### Your instructions
The reply should hold only the lines from the one with "Click the 7Y column header" to the one with "Task: Follow the Privacy link in the footer", both ends kept, exactly as they appear below, without any pictures.

### Given entries
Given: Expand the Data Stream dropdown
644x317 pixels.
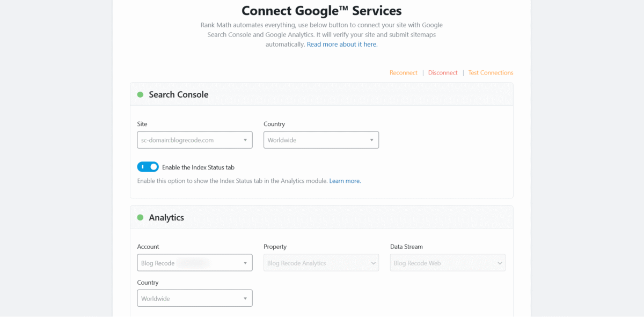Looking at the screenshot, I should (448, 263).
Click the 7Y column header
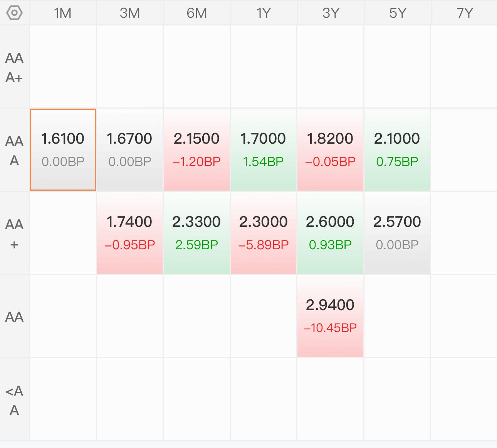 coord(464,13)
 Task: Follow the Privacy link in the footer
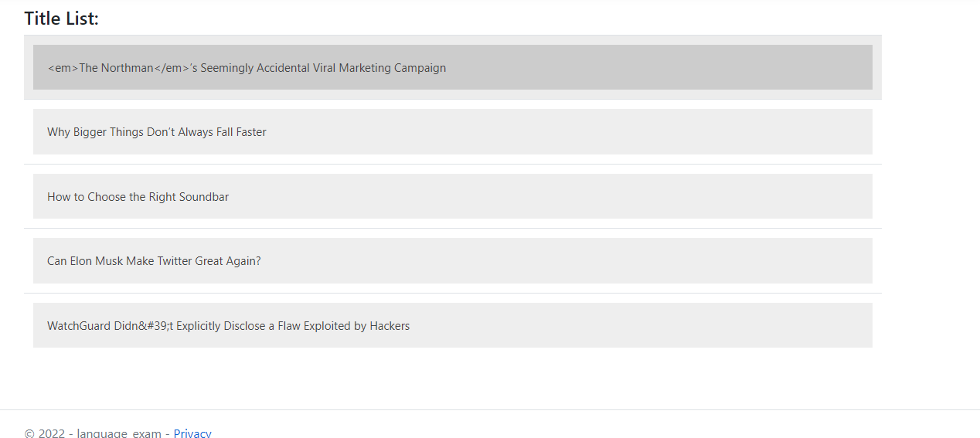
==
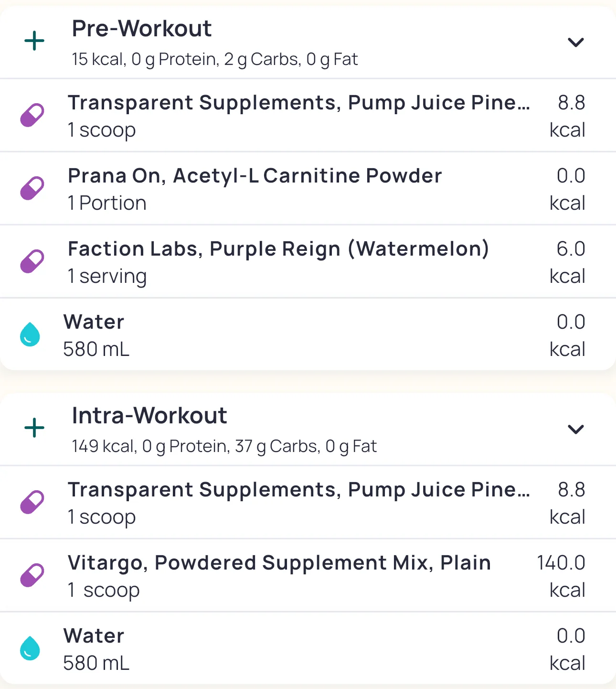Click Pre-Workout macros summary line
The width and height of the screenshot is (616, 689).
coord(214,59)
---
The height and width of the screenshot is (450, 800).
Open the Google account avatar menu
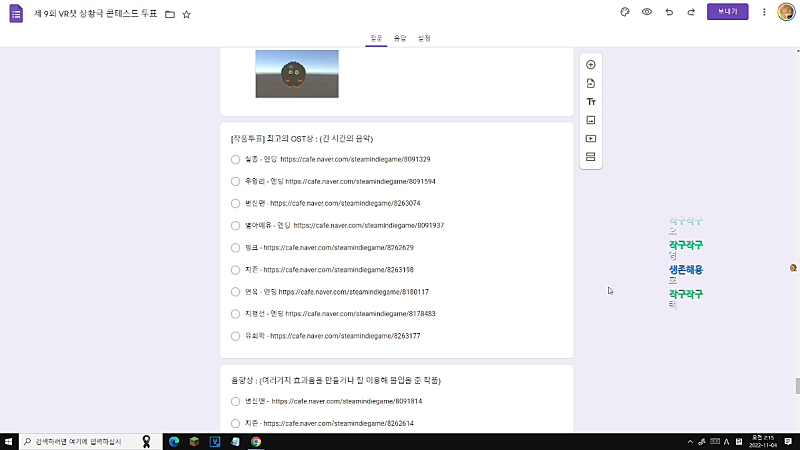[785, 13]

### Exercise solution
Click the 7Y column header
 coord(464,13)
 Task: Follow the Privacy link in the footer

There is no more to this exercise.